> [Your task]: Below are the records; give again exactly the line with "Where should I click to: Click the #58906B", the line with "Given: Click ODJAVA to log out", and each line that lies between them, and nothing besides.

> [Data under study]:
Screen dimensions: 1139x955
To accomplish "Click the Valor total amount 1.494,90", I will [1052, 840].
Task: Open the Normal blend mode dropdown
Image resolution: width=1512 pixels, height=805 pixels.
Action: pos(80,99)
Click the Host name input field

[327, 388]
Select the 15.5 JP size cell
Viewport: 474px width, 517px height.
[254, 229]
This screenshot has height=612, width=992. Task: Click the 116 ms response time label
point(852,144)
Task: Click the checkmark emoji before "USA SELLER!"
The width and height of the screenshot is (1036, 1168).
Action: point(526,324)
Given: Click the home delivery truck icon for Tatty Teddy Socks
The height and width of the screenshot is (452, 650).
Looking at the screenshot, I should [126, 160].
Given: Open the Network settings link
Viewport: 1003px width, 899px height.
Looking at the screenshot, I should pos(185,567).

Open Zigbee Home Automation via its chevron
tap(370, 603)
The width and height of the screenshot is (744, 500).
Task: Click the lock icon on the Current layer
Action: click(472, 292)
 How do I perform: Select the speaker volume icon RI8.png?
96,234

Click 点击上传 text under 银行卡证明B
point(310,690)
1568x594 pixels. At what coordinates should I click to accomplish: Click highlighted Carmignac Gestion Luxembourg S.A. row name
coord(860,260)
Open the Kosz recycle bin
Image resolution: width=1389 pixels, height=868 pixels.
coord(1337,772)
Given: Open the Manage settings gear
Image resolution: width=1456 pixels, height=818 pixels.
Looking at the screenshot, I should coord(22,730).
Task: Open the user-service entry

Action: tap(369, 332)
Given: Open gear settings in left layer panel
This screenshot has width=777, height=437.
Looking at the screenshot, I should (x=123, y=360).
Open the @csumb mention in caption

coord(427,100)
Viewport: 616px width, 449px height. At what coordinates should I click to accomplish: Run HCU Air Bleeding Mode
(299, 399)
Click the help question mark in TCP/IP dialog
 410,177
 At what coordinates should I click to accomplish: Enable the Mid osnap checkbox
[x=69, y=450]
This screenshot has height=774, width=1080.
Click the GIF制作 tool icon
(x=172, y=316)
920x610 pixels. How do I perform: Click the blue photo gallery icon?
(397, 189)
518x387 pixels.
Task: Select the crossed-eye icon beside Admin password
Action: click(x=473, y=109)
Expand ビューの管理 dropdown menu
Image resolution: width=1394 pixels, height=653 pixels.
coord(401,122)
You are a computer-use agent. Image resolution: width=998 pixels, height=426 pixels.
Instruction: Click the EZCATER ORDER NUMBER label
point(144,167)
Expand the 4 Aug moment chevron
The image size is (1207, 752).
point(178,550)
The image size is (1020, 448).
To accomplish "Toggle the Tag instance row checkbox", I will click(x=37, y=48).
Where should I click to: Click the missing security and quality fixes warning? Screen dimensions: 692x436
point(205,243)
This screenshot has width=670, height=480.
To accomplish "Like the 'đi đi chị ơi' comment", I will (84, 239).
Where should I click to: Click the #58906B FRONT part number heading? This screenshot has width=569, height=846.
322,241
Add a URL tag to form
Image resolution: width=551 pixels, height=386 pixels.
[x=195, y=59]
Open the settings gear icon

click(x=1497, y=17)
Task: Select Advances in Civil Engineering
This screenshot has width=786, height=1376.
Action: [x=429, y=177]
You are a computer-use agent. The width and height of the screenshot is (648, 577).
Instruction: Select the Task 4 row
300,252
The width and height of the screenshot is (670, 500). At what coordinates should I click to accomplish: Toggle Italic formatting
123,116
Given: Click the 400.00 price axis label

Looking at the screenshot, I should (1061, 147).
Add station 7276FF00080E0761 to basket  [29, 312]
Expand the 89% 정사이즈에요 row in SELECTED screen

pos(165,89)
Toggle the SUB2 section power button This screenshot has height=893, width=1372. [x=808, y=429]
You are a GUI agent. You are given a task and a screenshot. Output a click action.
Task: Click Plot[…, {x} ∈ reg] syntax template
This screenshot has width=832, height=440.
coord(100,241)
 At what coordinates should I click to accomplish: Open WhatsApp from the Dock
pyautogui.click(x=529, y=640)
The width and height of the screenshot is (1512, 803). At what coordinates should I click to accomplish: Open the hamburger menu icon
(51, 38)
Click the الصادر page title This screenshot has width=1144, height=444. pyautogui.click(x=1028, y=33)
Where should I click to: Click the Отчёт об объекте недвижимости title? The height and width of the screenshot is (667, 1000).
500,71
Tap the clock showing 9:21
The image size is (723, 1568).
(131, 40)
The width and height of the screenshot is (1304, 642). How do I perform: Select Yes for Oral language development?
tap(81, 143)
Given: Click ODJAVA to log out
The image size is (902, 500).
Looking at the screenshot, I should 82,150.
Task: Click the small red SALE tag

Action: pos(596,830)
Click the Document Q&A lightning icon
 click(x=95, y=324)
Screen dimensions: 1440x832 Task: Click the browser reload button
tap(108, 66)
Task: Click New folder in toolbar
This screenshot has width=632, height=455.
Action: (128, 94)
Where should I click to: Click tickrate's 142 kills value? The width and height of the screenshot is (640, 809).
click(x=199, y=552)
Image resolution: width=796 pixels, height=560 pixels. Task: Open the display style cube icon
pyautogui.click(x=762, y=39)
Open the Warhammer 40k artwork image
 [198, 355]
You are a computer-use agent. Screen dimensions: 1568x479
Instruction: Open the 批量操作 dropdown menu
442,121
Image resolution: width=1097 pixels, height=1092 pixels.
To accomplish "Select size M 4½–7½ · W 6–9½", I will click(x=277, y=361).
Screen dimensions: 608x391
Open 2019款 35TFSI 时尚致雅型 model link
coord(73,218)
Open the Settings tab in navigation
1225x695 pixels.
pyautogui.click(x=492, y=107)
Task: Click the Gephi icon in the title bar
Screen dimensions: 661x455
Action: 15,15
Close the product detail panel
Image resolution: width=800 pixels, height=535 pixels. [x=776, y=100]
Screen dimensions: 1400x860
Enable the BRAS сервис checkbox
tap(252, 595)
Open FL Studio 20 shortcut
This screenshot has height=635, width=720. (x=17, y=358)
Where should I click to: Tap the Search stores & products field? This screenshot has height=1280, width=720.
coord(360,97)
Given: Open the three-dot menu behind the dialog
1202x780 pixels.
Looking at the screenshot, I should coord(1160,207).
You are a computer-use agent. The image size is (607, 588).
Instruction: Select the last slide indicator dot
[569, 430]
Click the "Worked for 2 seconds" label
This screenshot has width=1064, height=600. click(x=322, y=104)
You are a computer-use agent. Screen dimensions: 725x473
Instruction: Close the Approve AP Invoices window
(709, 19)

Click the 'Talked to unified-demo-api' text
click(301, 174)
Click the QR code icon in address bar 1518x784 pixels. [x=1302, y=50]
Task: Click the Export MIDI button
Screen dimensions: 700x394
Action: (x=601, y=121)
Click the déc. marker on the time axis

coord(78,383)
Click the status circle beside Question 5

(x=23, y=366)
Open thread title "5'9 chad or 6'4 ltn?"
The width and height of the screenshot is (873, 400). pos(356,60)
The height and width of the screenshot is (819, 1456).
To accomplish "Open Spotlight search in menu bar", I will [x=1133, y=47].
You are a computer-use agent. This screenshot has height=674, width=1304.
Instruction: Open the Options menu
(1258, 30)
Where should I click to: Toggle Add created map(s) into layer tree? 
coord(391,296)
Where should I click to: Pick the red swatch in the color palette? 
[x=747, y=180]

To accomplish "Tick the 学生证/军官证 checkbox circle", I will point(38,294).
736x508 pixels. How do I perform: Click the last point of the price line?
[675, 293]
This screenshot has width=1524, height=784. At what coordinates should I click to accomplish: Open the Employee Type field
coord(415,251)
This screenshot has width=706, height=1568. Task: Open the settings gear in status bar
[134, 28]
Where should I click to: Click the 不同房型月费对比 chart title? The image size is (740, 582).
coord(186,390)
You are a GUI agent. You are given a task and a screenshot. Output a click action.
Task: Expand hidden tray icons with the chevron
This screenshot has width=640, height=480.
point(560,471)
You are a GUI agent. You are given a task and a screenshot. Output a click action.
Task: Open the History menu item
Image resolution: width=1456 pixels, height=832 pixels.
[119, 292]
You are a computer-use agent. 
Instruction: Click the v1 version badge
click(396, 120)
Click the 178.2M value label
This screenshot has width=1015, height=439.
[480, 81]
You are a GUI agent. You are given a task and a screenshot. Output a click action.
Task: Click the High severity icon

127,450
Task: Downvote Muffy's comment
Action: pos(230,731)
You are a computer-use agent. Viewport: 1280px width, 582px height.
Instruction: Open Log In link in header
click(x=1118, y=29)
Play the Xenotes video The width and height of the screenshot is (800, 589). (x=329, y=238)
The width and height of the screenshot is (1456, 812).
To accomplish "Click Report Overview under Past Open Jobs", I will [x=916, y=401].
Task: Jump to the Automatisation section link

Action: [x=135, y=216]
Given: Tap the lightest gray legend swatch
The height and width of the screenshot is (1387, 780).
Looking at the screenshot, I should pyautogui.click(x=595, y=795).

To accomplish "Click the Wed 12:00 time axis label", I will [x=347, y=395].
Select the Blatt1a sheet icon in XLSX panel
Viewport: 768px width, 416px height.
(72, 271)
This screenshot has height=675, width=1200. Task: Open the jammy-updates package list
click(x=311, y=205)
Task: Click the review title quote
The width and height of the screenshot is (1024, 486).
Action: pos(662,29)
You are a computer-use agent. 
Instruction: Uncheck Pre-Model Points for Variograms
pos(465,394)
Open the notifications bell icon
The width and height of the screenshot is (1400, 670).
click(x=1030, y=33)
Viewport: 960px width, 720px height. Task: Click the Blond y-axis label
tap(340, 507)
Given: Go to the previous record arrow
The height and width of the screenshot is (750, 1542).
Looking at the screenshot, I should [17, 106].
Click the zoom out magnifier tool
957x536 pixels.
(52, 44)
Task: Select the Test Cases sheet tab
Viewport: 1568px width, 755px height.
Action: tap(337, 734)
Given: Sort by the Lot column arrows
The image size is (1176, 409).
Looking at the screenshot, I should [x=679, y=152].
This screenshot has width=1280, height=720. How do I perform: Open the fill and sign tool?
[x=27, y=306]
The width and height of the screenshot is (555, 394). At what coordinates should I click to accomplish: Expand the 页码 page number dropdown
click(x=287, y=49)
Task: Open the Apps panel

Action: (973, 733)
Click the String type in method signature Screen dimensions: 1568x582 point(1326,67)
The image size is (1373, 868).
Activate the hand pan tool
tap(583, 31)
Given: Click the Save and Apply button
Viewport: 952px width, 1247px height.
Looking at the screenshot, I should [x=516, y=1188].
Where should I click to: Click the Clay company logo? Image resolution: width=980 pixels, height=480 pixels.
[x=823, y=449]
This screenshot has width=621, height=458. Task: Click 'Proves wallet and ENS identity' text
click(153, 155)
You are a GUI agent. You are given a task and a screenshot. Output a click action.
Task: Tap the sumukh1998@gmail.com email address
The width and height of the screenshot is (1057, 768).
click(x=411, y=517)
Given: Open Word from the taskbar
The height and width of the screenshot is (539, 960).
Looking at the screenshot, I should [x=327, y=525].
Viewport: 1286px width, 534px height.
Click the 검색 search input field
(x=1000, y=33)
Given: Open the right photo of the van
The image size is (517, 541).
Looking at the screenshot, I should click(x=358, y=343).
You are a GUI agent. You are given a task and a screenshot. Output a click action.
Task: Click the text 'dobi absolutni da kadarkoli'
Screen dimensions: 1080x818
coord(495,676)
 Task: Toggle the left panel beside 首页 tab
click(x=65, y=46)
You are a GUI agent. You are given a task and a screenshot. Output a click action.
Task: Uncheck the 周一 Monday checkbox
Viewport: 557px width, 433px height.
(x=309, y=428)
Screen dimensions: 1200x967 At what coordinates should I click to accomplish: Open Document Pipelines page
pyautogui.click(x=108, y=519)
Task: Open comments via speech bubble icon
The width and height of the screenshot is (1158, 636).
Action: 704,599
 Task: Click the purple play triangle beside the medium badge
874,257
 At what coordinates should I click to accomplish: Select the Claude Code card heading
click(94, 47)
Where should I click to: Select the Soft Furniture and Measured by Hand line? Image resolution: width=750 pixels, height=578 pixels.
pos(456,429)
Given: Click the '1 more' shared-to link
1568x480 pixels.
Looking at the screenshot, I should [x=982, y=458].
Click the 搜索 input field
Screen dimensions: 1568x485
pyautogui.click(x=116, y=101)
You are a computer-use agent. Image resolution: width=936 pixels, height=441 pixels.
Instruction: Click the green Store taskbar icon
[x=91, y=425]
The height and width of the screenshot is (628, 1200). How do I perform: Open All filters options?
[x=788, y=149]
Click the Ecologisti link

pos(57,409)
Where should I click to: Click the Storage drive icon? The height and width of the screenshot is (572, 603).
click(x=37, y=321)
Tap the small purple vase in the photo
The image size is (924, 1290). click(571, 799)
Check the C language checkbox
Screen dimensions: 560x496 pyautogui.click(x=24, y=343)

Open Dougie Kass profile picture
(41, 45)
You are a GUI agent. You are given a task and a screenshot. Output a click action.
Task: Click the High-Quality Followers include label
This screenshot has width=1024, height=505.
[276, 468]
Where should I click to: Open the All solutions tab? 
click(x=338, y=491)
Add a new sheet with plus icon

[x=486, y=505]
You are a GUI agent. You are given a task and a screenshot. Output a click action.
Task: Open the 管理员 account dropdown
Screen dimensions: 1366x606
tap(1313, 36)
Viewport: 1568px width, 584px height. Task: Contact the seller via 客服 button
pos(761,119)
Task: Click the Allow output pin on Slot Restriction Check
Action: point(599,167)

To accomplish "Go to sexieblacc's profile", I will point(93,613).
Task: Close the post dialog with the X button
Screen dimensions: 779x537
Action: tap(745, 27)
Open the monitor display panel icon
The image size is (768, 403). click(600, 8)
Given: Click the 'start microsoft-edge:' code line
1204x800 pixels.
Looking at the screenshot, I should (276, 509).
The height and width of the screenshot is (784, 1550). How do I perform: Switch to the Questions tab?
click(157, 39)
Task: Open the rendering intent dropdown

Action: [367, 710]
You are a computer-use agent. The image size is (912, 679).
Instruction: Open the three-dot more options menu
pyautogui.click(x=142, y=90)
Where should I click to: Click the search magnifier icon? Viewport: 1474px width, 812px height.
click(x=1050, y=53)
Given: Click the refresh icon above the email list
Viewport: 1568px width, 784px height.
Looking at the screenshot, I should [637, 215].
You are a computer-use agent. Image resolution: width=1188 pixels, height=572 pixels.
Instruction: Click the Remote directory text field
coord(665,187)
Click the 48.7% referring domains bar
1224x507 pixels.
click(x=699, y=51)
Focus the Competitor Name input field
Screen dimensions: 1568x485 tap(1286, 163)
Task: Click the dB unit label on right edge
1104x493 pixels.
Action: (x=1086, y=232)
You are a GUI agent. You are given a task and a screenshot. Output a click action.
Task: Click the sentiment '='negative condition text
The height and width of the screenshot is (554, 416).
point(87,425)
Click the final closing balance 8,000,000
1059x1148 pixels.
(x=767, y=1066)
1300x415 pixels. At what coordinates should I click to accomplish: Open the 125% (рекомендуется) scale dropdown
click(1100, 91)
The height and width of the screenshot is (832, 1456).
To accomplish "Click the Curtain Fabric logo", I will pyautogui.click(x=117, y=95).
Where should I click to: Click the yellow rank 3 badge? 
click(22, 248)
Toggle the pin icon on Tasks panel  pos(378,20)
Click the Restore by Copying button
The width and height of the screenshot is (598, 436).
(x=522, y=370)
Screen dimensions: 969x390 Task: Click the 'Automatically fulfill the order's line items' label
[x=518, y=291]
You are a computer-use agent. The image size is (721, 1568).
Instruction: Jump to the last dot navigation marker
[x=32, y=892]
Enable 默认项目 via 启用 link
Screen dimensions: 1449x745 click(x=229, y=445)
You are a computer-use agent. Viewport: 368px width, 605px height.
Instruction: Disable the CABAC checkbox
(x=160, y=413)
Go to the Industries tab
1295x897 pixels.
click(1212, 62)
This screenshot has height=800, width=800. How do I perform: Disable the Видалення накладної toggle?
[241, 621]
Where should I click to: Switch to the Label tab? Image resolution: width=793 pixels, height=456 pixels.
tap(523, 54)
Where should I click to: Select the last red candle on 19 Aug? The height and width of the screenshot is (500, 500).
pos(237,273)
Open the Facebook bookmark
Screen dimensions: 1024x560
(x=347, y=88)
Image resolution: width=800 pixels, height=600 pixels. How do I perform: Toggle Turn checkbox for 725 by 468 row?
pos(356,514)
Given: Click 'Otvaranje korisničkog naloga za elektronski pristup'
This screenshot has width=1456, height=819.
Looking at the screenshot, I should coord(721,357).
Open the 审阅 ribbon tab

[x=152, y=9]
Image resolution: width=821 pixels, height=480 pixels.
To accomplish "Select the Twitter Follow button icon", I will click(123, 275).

> [Result of this exercise]:
Where should I click to: Click the #58906B FRONT part number heading? This screenshot has width=569, height=846.
322,241
Add a URL tag to form
Image resolution: width=551 pixels, height=386 pixels.
[x=195, y=59]
Open the settings gear icon

click(x=1497, y=17)
Task: Select Advances in Civil Engineering
This screenshot has width=786, height=1376.
Action: [x=429, y=177]
You are a computer-use agent. The width and height of the screenshot is (648, 577).
Instruction: Select the Task 4 row
300,252
The width and height of the screenshot is (670, 500). At what coordinates should I click to accomplish: Toggle Italic formatting
123,116
Given: Click the 400.00 price axis label

Looking at the screenshot, I should (1061, 147).
Add station 7276FF00080E0761 to basket  [29, 312]
Expand the 89% 정사이즈에요 row in SELECTED screen

pos(165,89)
Toggle the SUB2 section power button This screenshot has height=893, width=1372. [x=808, y=429]
You are a GUI agent. You are given a task and a screenshot. Output a click action.
Task: Click Plot[…, {x} ∈ reg] syntax template
This screenshot has width=832, height=440.
coord(100,241)
 At what coordinates should I click to accomplish: Open WhatsApp from the Dock
pyautogui.click(x=529, y=640)
The width and height of the screenshot is (1512, 803). At what coordinates should I click to accomplish: Open the hamburger menu icon
(51, 38)
Click the الصادر page title This screenshot has width=1144, height=444. pyautogui.click(x=1028, y=33)
Where should I click to: Click the Отчёт об объекте недвижимости title? The height and width of the screenshot is (667, 1000).
500,71
Tap the clock showing 9:21
The image size is (723, 1568).
(131, 40)
The width and height of the screenshot is (1304, 642). How do I perform: Select Yes for Oral language development?
tap(81, 143)
Given: Click ODJAVA to log out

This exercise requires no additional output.